X_multRepl2 <- multRepl(X,label=0,dl=mdl)

# Non-closed compositional data set
data(LPdata) # data (ppm/micrograms per gram)
dl <- c(2,1,0,0,2,0,6,1,0.6,1,1,0,0,632,10) # limits of detection (0 for no limit)
LPdata_multRepl <- multRepl(LPdata,label=0,dl=dl)

# Two subsets of limits of detection
data(LPdata)
dl <- c(2,1,0,0,2,0,6,1,0.6,1,1,0,0,632,10) # limits of detection (0 for no limit)
 # DLs for first 50 samples of LPdata
dl1 <- matrix(rep(1,50),ncol=1)%*%dl
 # DLs for last 46 samples of LPdata
dl2 <- matrix(rep(1,46),ncol=1)%*%c(1,0.5,0,0,2.5,0,5.5,0.75,0.3,1.5,1,0,0,600,8) 

mdl <- rbind(dl1,dl2)
LPdata_multRepl2 <- multRepl(LPdata,label=0,dl=mdl)

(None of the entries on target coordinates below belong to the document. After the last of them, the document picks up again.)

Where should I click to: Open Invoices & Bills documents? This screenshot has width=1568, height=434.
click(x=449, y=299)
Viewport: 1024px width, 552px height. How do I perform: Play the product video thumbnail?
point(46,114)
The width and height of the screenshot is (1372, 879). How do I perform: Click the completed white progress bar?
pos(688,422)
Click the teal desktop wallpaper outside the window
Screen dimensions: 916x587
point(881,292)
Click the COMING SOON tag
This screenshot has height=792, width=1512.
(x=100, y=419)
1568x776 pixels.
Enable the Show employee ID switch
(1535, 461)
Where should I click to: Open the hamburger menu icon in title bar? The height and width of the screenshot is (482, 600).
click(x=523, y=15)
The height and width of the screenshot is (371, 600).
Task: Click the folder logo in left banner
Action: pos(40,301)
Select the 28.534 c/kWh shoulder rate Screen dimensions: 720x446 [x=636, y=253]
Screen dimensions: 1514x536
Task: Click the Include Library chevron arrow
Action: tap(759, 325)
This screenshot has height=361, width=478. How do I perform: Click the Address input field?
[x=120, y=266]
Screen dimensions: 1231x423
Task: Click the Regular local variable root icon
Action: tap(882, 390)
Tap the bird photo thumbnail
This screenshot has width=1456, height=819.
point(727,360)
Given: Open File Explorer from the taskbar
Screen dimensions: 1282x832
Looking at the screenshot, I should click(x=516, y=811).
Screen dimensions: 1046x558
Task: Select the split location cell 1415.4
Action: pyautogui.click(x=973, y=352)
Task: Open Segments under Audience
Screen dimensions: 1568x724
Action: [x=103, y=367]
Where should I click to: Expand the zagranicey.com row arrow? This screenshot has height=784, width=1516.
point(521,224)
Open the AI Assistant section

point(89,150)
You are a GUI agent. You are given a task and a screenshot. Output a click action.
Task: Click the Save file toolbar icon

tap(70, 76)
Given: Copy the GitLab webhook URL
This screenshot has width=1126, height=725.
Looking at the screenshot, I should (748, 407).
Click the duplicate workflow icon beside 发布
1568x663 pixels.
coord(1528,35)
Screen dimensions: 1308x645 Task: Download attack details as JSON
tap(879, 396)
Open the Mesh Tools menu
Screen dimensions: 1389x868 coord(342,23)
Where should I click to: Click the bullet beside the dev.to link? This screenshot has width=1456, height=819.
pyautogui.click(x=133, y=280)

# Data set with missing values closed to 100 (percentages)
X <- matrix(c(10.47,8.58,59.72,19.30,1.93,
              12.13,7.44,62.87,16.37,1.19,
                 NA,7.30,75.91,16.79,NA,
               9.77,7.80,65.68,14.78,1.97,
              10.79,9.55,65.87,12.41,1.38,
              14.54,8.18,64.55,12.73,NA,
              12.28,7.58,66.01,12.93,1.20,
              28.09,22.92,NA,40.11,8.88,
               7.02,6.30,75.65,11.03,NA),byrow=TRUE,ncol=5)
              
X_multReplMiss <- multRepl(X,label=NA,imp.missing=TRUE)

# Non-closed compositional data set
data(LPdata) # (in ppm units)
# Treating zeros as missing data for illustration purposes only
LPdata_multReplMiss <- multRepl(LPdata,label=0,imp.missing=TRUE)
# Negative values generated (see e.g. K and Rb in sample #60)

# Workaround: use residual part to fill up the gap to 10^6 for imputation
LPdata_multReplMiss2 <- multRepl(LPdata,label=0,imp.missing=TRUE,closure=10^6)




zCompositions documentation built on June 22, 2024, 9:46 a.m.